Afortunadamente en España y, por lo general, en eso que de manera tan pedante llamamos «mundo occidental», lo que es literalmente morirse de hambre resulta difícil. Por fortuna las administraciones públicas y las ONG facilitan en lo posible que nadie pueda ser víctima de semejante tragedia. Sin embargo dicha expresión adquiere calado en parte de la ciudadanía cuando desde perversos altavoces mediáticos se pretende culpar de nuestros males a quienes en verdad huyen del horror y la más fundada miseria.
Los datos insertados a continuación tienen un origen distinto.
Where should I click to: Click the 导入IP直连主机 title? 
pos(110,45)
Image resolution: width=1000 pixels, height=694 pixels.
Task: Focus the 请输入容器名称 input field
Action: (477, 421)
El problema de las corrientes migratorias, un fenómeno que irá en aumento de forma ineludible consecuencia del cambio climático y las sucesivas hambrunas que sacudirán en primer lugar a las regiones más meridionales del planeta, se manifiesta con más crudeza en aquellos países donde culmina esa frontera entre la prosperidad y el subdesarrollo. Quizá, los que hemos tenido la fortuna de nacer entre los primeros, deberíamos dejar de mirarnos el ombligo porque mientras no pongamos freno a la tan consabida crisis climática y, de paso, detener el continuo saqueo del resto del mundo, la presión migratoria se hará cada vez más insoportable. Sobre todo para los que huyen de esos horrores que habría que achacar en buena culpa al ultraje de los que con tanto ardor pregonan su rechazo.